* To be done:
Report every line in the items below that contains the word "resolution", copying each such line in full.

* Data listing:
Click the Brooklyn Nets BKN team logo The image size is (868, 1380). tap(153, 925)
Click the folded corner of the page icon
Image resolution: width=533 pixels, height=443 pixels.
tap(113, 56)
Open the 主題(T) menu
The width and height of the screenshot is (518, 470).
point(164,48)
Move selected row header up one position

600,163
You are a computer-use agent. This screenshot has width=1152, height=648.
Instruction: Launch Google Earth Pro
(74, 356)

--

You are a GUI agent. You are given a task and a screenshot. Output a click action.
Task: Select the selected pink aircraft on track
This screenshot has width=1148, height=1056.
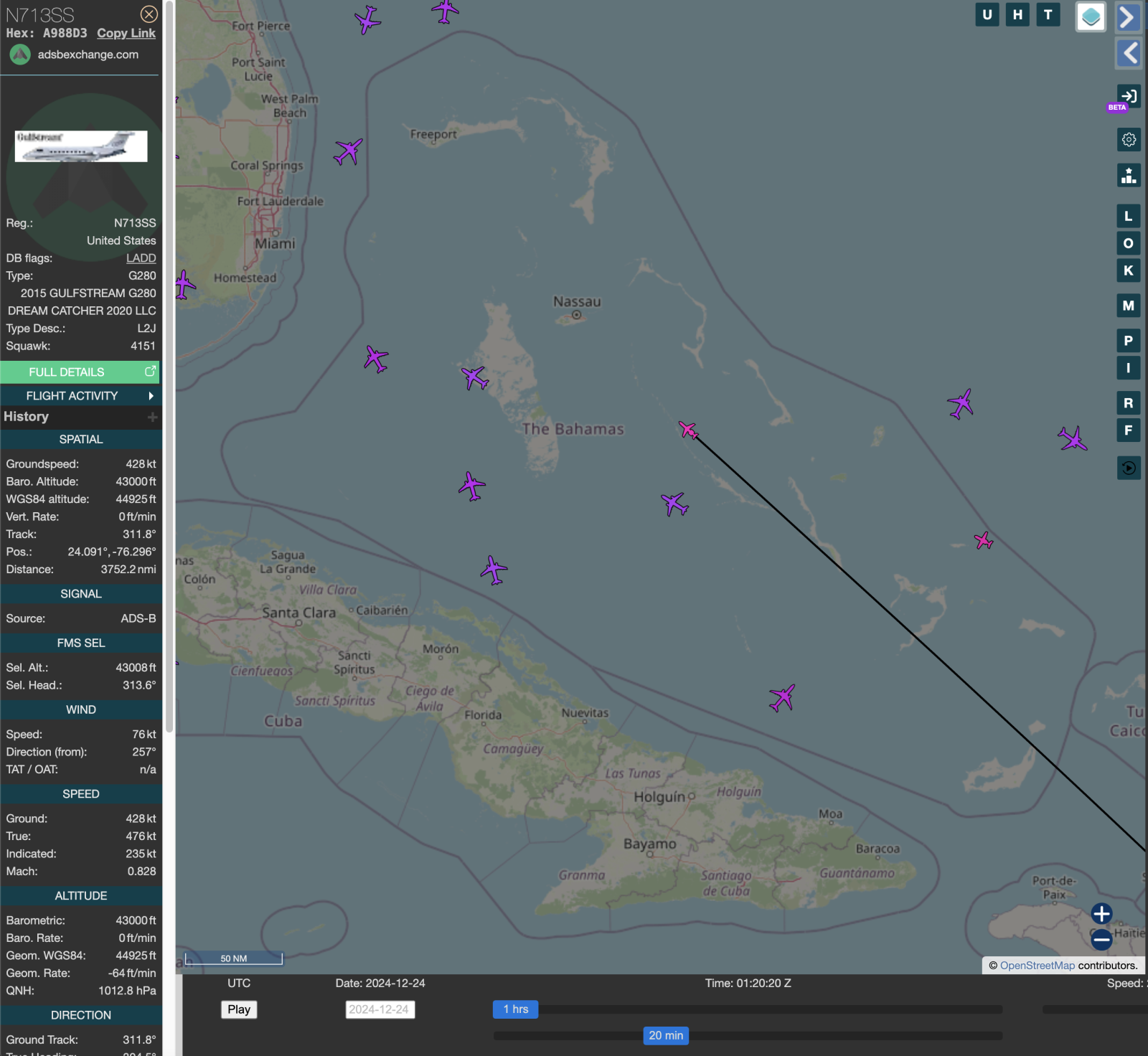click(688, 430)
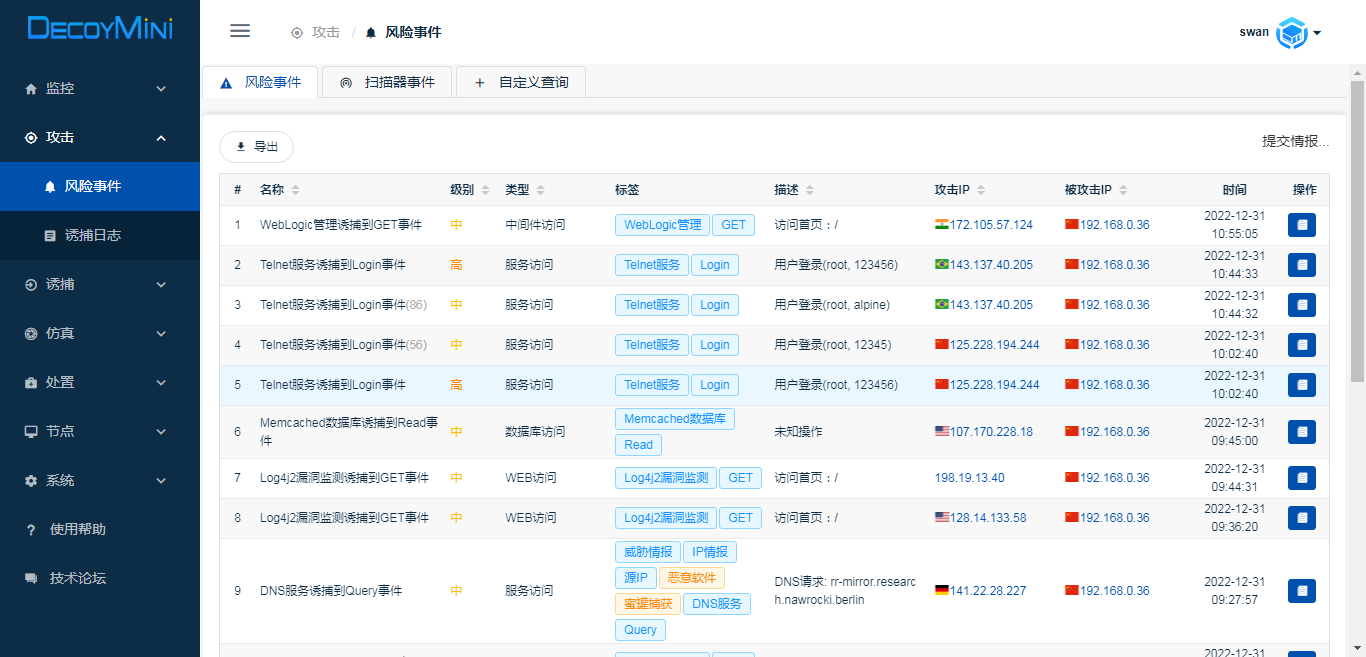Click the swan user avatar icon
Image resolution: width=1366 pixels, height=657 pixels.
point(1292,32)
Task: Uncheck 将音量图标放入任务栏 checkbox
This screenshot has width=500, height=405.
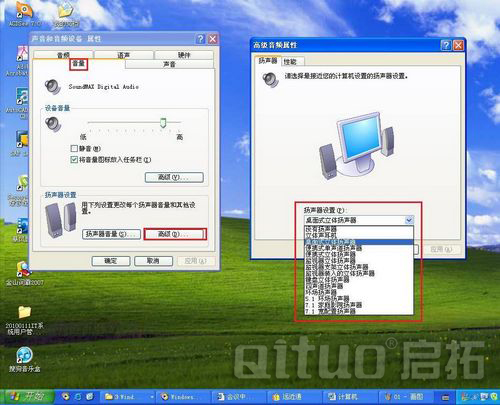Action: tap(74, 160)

---

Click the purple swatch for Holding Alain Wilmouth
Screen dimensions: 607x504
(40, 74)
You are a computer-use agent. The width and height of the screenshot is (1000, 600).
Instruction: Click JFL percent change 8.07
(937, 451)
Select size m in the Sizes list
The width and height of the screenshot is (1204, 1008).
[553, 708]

* Solution to the problem:
Image resolution: width=533 pixels, height=443 pixels.
Image resolution: width=1366 pixels, height=657 pixels.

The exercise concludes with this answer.